Paper-based prescription systems are susceptible to fraud. Approximately one in 10 prescribers will have their DEA number forged and will need to go through the process of getting a new one at some point in their career, according to Dr. Kelly. 

In addition to security concerns, paper-based systems pose challenges for gathering metrics for meaningful use e-prescribing requirements. In the current environment, many prescribers of controlled substances are creating dual workflows—one for paper prescriptions and one for electronic—which introduces greater potential for errors, delays, and decreased provider and patient satisfaction. 

“As many as 60% of patients being discharged from the hospital or emergency department have at least one prescription for a controlled substance. If a patient leaves with multiple prescriptions, and one is for a controlled substance, many providers will convert the whole batch of prescriptions to the print prescription workflow,” explained Dr. Kelly. “This goes against meaningful use guidelines, and the provider is losing credit for the 4 prescriptions that could have been done electronically.”

In response to the need for more secure and efficient prescribing processes, the DEA first set forth regulations for EPCS in 2010, requiring all EPCS to be approved by the State Board of Pharmacies. The pharmacies used must be certified to accept controlled-substance prescriptions, and the EHR or third-party vendor that handles processing electronic prescriptions must also be certified for controlled substances. 

In addition to these regulations, participating subscribers must undergo identity proofing for supervised enrollment in an EPCS program at either an institutional or individual level and must use a system called two-way authentication, which Dr. Kelly has been instrumental in developing, to ensure that the correct provider is authorizing the controlled-substance prescription.

Two-way authentication requires prescribers to meet two of the following requirements at the point of writing the electronic prescription: something you know (ie, a password or token), something you are (Federal Information Processing Standard [FIPS]-compliant fingerprint biometrics), or something you have (FIPS-compliant token or hands-free authentication via a password-protected software application).

“The DEA requires a witness at the hospital level who signs off that the fingerprint is authentic and specific to the prescriber, and one other person in the hospital who has a DEA number who testifies that our process is complete,” explained Dr. Kelly. “Two-signature verification is required for supervised enrollment, which allows the fingerprint to be logged into the software system or a token to be assigned. This confirms, ‘I am who I am, and I’m logged into the system correctly.’”

He said the same procedure can be mimicked in smaller private practices, with a practice manager or lead physician serving as the witness or via a third-party credentialing service provider. 
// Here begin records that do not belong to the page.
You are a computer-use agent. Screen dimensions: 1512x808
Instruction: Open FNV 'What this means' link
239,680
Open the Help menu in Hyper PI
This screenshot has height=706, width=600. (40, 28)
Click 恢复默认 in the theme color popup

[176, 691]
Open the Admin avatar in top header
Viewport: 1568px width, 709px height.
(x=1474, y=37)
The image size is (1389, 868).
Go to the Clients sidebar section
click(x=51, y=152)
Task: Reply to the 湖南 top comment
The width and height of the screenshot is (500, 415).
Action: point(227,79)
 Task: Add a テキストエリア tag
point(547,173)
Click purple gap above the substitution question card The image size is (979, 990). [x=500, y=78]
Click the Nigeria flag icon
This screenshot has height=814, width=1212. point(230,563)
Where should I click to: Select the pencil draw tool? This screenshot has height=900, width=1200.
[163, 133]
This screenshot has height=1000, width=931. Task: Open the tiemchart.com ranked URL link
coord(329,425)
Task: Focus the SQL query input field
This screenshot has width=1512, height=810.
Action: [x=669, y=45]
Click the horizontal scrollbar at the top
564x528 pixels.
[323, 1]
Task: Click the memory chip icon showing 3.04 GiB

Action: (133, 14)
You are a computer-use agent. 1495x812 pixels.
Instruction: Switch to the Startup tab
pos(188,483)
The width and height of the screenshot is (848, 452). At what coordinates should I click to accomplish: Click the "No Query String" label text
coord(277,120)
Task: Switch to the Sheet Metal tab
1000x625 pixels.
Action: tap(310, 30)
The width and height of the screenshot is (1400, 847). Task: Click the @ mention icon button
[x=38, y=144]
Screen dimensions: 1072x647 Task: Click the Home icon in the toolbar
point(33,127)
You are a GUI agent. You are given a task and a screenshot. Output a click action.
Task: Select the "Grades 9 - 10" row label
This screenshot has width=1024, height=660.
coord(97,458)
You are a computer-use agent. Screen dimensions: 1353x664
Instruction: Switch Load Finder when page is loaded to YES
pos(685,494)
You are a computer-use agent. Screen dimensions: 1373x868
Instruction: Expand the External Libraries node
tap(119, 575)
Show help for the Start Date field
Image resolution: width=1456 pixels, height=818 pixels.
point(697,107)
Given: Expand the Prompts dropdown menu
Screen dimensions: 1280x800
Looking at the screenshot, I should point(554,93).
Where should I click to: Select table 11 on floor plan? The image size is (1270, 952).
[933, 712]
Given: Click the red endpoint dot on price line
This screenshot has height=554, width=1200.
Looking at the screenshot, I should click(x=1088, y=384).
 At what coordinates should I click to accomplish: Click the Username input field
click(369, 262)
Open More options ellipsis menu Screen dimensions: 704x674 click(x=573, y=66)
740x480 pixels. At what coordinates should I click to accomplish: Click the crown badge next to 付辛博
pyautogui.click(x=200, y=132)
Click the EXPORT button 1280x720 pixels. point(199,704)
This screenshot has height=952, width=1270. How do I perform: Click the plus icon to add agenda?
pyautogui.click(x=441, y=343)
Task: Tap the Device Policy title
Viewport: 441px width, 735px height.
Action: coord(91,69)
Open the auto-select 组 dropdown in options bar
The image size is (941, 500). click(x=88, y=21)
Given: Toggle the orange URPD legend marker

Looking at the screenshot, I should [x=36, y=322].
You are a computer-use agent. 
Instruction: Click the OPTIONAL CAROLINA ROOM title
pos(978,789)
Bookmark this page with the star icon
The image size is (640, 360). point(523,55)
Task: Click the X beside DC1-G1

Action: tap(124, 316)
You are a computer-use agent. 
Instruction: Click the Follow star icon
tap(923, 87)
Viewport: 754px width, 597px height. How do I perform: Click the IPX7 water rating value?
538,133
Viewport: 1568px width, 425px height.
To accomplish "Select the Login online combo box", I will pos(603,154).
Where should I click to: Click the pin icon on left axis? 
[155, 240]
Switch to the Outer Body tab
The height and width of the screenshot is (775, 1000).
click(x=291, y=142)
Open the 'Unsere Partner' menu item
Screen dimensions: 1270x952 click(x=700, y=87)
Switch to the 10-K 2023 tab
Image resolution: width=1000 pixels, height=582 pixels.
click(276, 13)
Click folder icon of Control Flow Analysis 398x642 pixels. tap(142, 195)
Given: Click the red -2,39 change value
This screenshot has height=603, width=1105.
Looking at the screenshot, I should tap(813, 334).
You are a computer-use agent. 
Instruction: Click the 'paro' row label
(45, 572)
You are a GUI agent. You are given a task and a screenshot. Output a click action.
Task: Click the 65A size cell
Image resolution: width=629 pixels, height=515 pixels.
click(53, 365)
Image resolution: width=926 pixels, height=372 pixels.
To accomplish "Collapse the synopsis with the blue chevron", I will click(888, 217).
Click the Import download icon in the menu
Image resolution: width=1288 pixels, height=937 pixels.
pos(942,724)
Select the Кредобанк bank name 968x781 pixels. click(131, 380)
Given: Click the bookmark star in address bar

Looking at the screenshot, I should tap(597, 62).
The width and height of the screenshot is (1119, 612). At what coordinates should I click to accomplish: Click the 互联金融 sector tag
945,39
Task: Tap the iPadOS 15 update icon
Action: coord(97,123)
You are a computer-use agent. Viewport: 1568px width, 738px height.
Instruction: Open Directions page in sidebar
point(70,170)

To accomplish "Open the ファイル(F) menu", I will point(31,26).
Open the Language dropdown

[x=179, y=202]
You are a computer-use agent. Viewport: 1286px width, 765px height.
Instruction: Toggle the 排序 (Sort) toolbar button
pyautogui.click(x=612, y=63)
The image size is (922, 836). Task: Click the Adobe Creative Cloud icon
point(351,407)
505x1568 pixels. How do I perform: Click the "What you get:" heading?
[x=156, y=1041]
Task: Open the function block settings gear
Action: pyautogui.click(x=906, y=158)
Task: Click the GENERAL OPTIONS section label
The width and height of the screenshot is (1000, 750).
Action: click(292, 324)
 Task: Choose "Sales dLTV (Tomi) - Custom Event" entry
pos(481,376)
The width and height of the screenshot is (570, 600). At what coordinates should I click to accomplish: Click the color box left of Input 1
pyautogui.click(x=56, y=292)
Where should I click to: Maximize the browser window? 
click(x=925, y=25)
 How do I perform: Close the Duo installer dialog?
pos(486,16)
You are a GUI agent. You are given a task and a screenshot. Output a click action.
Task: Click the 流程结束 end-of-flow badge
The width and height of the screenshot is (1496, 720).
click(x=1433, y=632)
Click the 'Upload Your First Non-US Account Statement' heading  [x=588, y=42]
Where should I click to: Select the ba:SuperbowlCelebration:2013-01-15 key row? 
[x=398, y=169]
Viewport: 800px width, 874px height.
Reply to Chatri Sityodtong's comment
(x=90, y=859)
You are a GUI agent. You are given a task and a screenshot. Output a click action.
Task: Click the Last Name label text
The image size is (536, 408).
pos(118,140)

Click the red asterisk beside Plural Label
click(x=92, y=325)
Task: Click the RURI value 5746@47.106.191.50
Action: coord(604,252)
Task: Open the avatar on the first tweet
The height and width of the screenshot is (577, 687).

Since the DEA first issued its guidelines, uptake of EPCS has varied by state. In 2015, there were 2.1 million EPCS, with New York accounting for 54%. 

As of August 27, 2013, most prescribers in the state of New York are required by law to consult the Internet System for Tracking Overprescribing-Prescription Monitoring Program (I-STOP/PMP) Registry when writing prescriptions for schedule II, III, and IV controlled substances. Legislators there have also made it mandatory to use EPCS by March 27, 2016. 

If done correctly, EPCS offers substantial benefit to health systems, physicians, and patients. Health systems have an opportunity to improve patient satisfaction, lower fraud risk, enforce state and federal regulations, and better meet meaningful use e-prescribing requirements.

For physicians, EPCS offers the potential to eliminate dual workflows, reduce errors and fraud, limit exposure of their DEA number, and improve patient satisfaction. For patients, EPCS has the potential to improve overall satisfaction, increase medication adherence, reduce trips to the physician’s office, and reduce wait times at the pharmacy. 

“We’ve reach a critical mass. Technology is getting better and we are now getting to the point where there is a strong push toward adopting EPCS,” Dr. Kelly concluded.